* _PASSAGE FOR REVIEW_:
* * * * *

Portable motor vehicle mounted vacuum cleaning apparatus operates from the exterior of buildings and thus suffers in accessibility to the ducts in large and multiple story buildings. Cleaning efficiency suffers due to the long flexible hose or duct required to connect to the HVAC system ducts. Exhausted air is discharged into the atmosphere (U.S. Pat. 5,030,259). Vacuum cleaning apparatus for installation and operation from within buildings require assembly of modular units, sized for passage through doorways. In addition to the vacuum blower unit, one or more filter units including a high efficiency particulate air (HEPA) filter are required in that exhausted air of the apparatus is discharged into the interior environment of the building. Compressed air nozzles are introduced into the ducts as an effort to loosen contaminating materials from the inner surfaces of the ducts (U.S. Pat. Nos. 4,968,333 and 5,069,691). Effective vacuum cleaning suffers due to low capacity of the blowers and due to inefficient loosening of the contaminating materials adhered to the duct surfaces.

SUMMARY OF THE INVENTION

The present invention combines processes of vacuum cleaning of the ductwork with pressurized particulate filtering of the exhausted air stream. Vacuum cleaning is assisted by a multiple pneumatic whip agitator which is introduced within the interior of the ductwork to loosen deposited materials from the wall of the duct. Multiple stages of filtering allow the exhausted air to be discharged into the internal environment of the building. The apparatus is constructed of modules that are stacked vertically for passage through average doorways and for overall size reduction. The upper module is the fan unit which is adapted for optional sizes of vacuum hoses that are selected for effective cleaning through varying hose lengths. The exhausted air after filtration is discharged from the base module at floor level. The compressor for driving the pneumatic whip agitator is typically a separate unit.

An objective of this invention is to improve the efficiency of cleaning of air ducts, to loosen and evacuate adhering deposits and particulates from interior wall corners and crevices of the ducts.

Another objective of the invention is to achieve effective cleaning in ducts of variable cross section dimensions and lengths before reentry of the apparatus in the duct is required.

Another objective of the invention is to improve the filtering of the air stream being discharged into the interior of the building being cleaned.

Another objective of the invention is to reduce the size and weight of the portable units by means of vacuum cleaning and pressurized filtering in combination with pneumatic whip agitation within the interior of ducts to be cleaned.

Another objective of the invention is to reduce the floor space occupied by the fan-filtration unit.

* * * * *

* _TASKS FOR THIS EXERCISE_:
1/ Can you transcribe everything in the duct-cleaning passage from "Another objective of the invention is to achieve" down to "building being cleaned."?
2/ Does the duct-cleaning passage agree with each of these statements, answered yes or no with the deciding words quoted: (a) the compressor that drives the pneumatic whip agitator is usually built into the fan module; (b) after filtration, the exhausted air leaves the base module at floor level; (c) the portable motor vehicle mounted apparatus discharges its exhausted air into the atmosphere?

* * * * *

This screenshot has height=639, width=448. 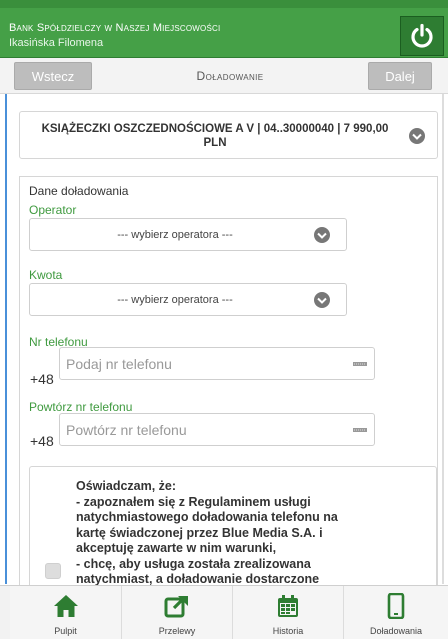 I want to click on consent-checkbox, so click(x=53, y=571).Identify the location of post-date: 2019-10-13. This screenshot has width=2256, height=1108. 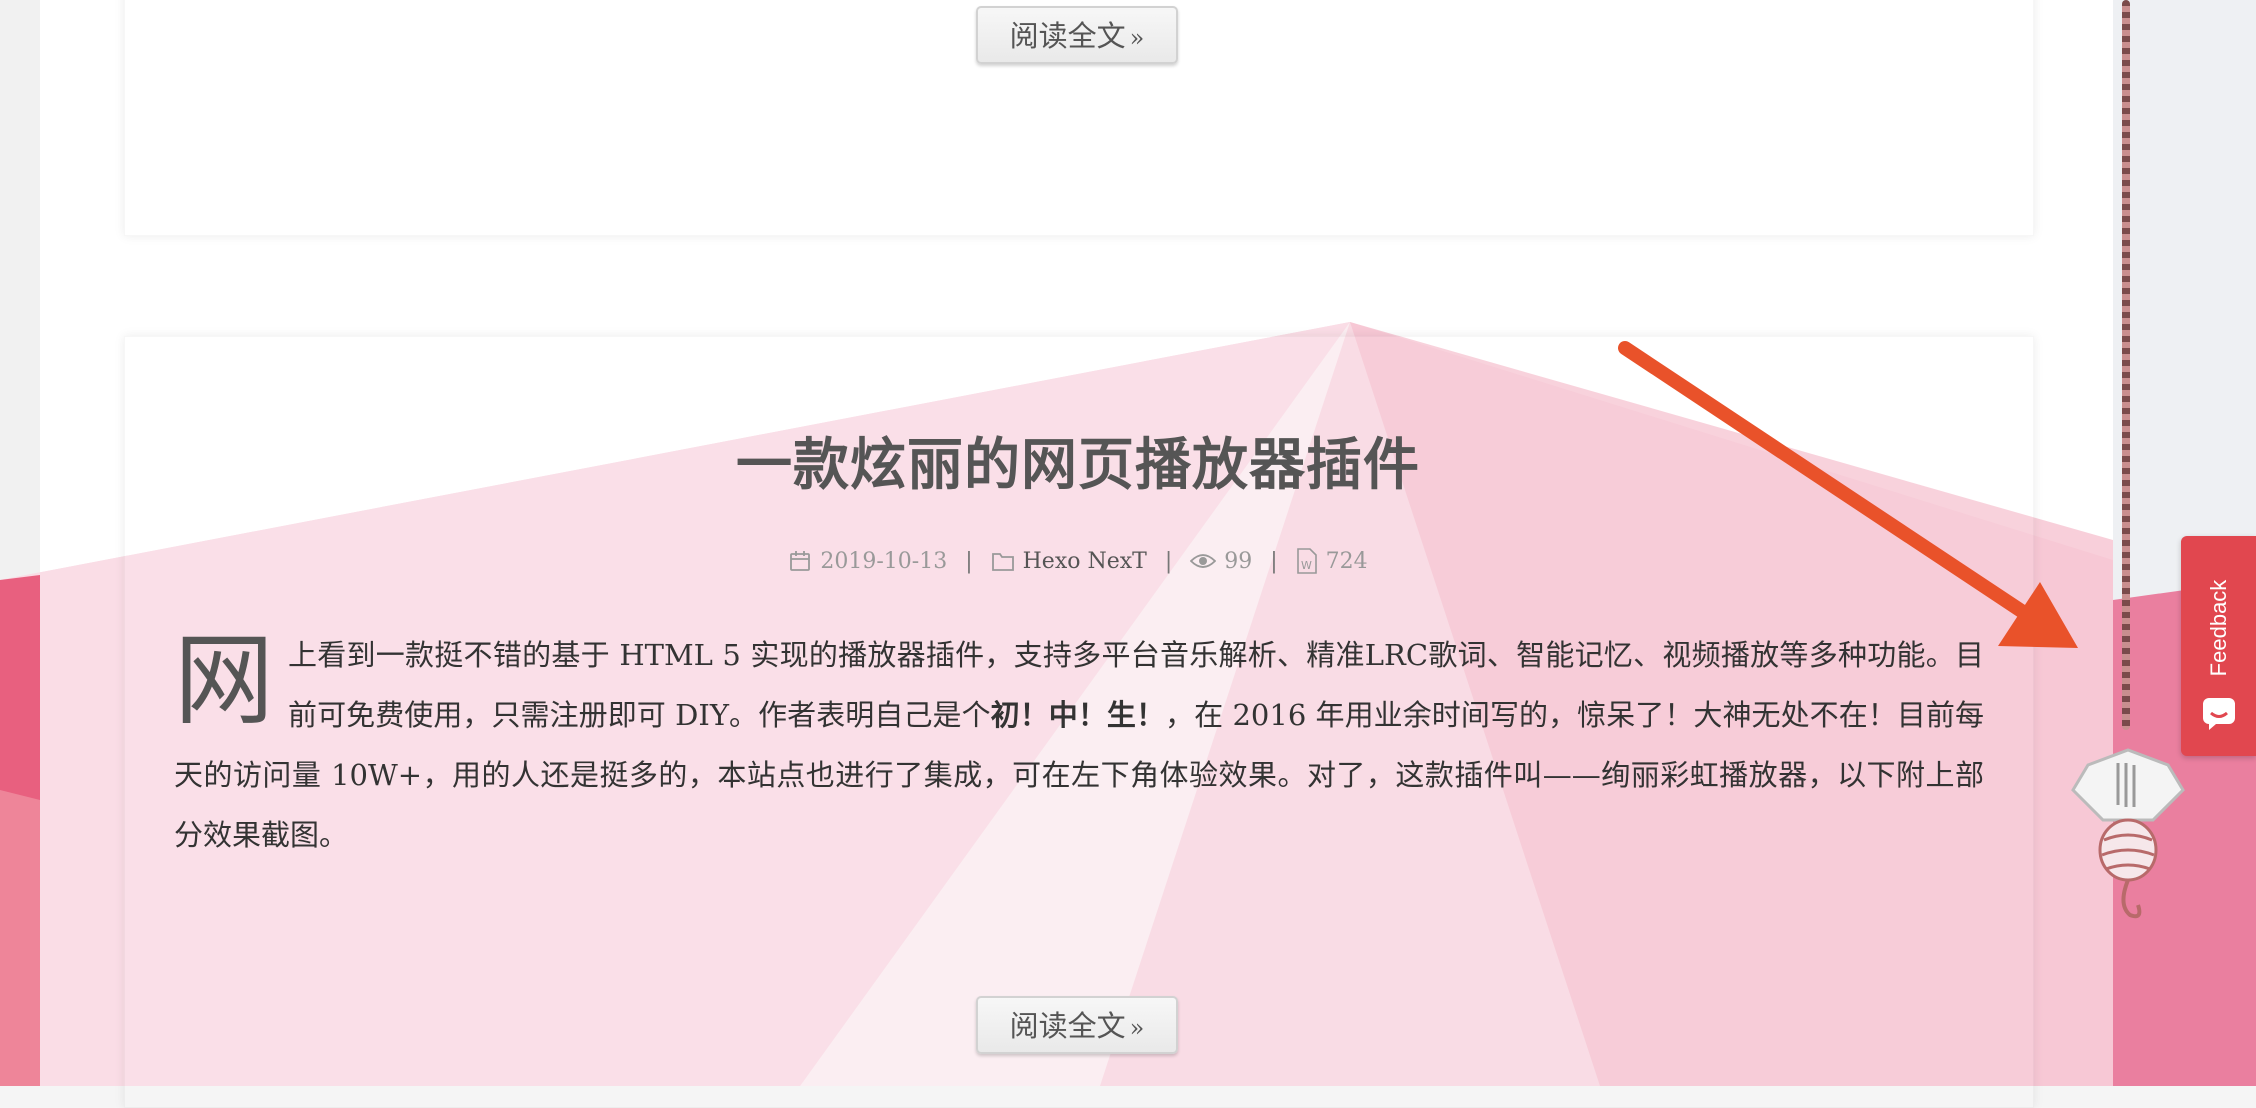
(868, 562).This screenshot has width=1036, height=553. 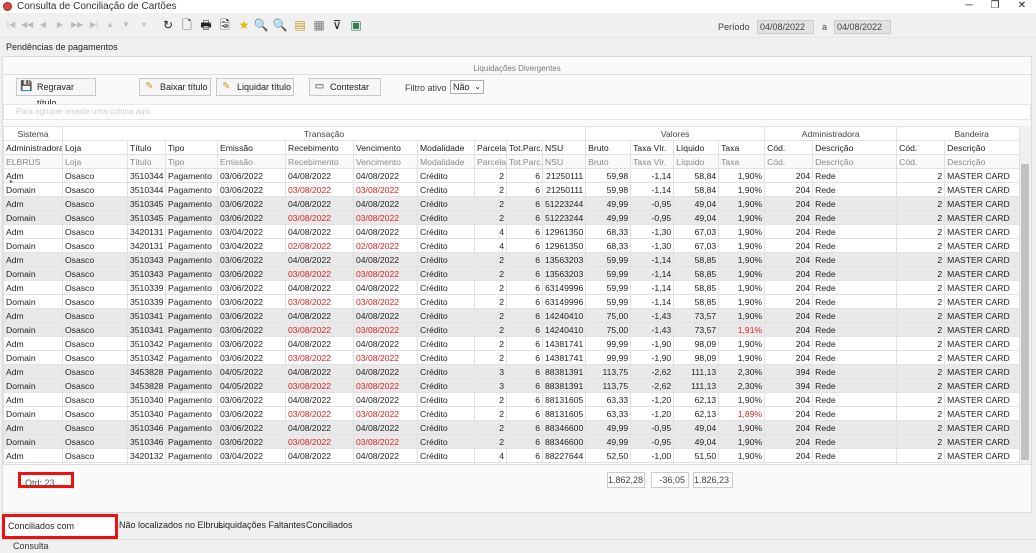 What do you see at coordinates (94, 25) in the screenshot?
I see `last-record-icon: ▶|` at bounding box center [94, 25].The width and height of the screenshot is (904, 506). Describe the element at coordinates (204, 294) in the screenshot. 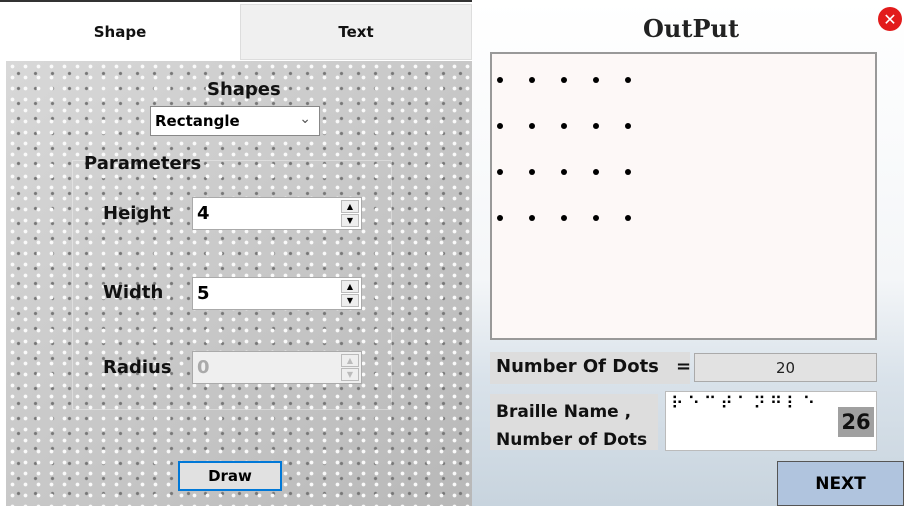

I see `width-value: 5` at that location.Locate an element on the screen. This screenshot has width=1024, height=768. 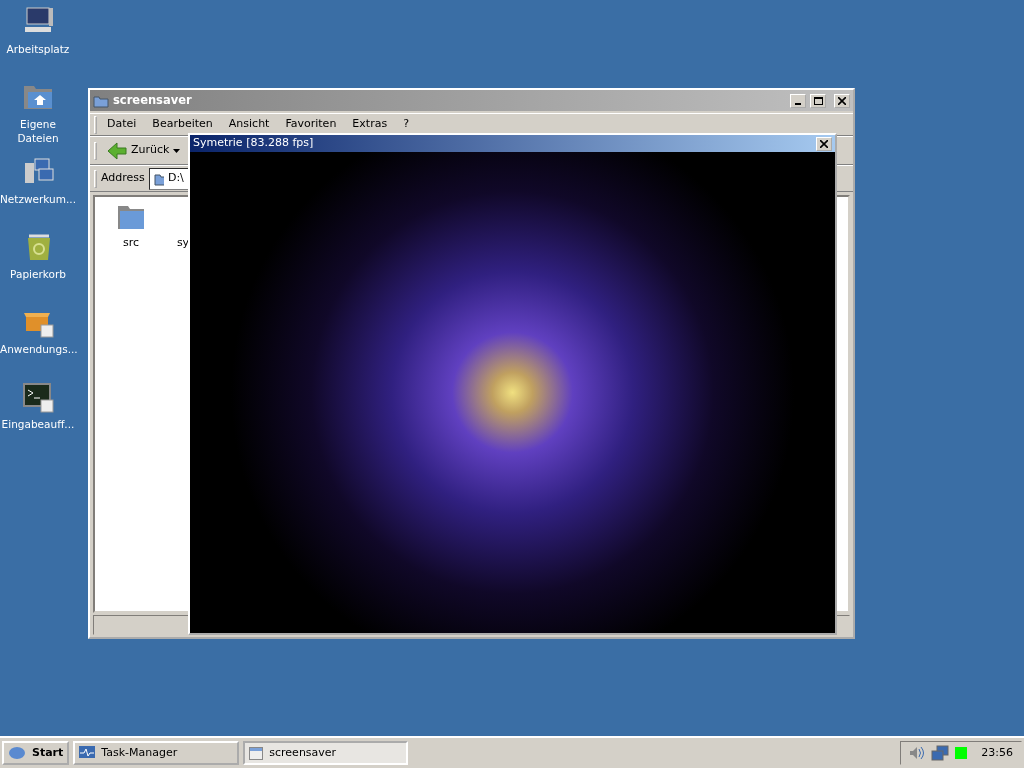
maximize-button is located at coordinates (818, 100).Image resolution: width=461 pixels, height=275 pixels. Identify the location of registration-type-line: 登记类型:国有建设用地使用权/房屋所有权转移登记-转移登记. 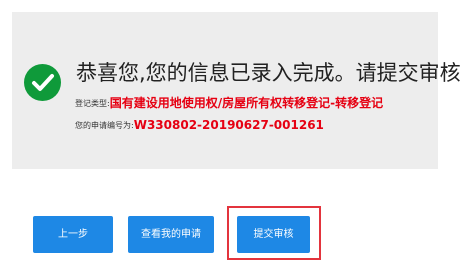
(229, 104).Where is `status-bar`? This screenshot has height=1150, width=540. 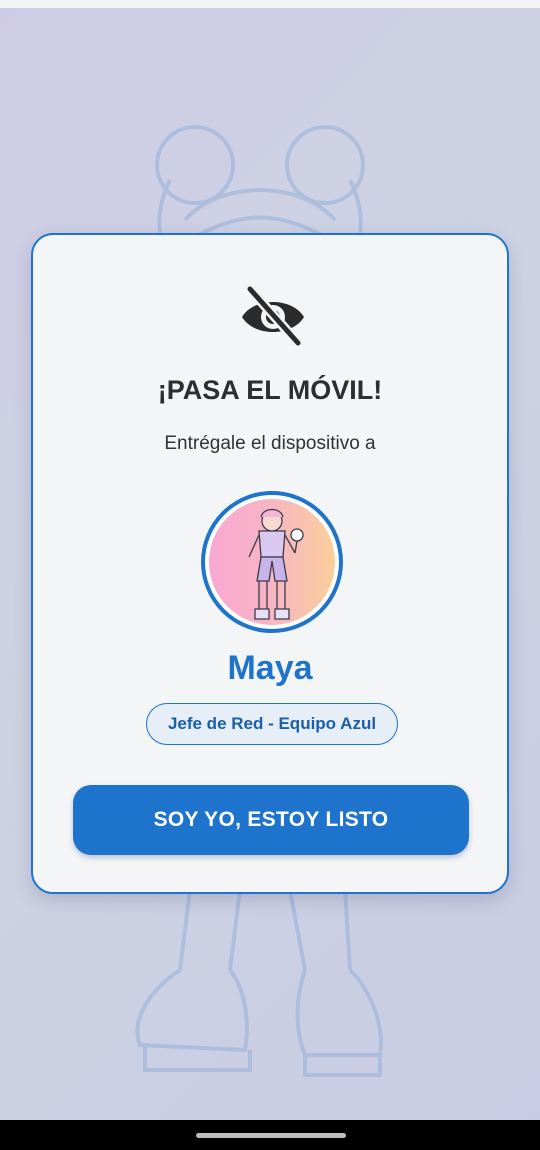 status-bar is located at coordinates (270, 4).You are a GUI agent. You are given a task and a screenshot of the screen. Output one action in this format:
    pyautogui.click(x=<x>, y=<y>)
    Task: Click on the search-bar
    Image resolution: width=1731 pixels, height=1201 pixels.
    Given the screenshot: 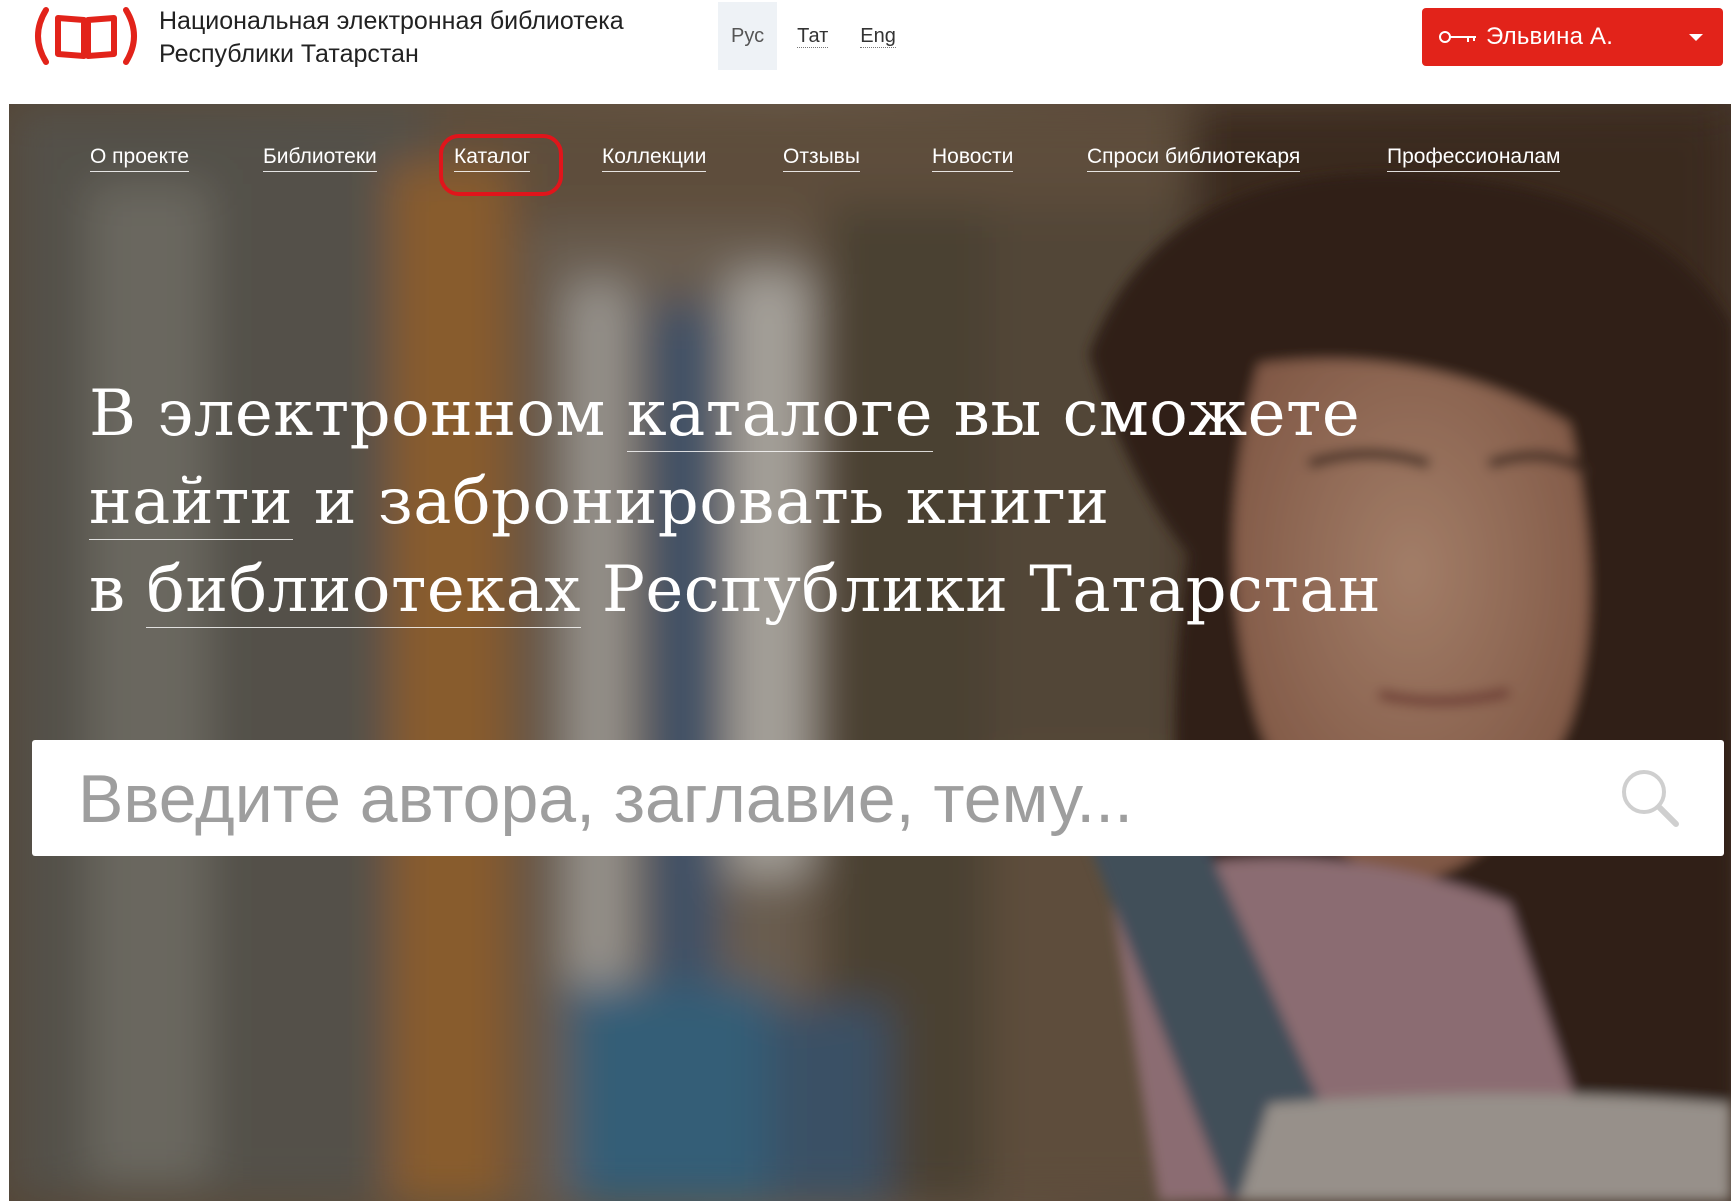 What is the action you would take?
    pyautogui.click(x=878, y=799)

* * * * *

* _NUMBERED RESPONSES_:
1/
Another objective of the invention is to achieve effective cleaning in ducts of variable cross section dimensions and lengths before reentry of the apparatus in the duct is required.

Another objective of the invention is to improve the filtering of the air stream being discharged into the interior of the building being cleaned.

2/
(a) No: "The compressor for driving the pneumatic whip agitator is typically a separate unit."
(b) Yes: "The exhausted air after filtration is discharged from the base module at floor level."
(c) Yes: "Exhausted air is discharged into the atmosphere"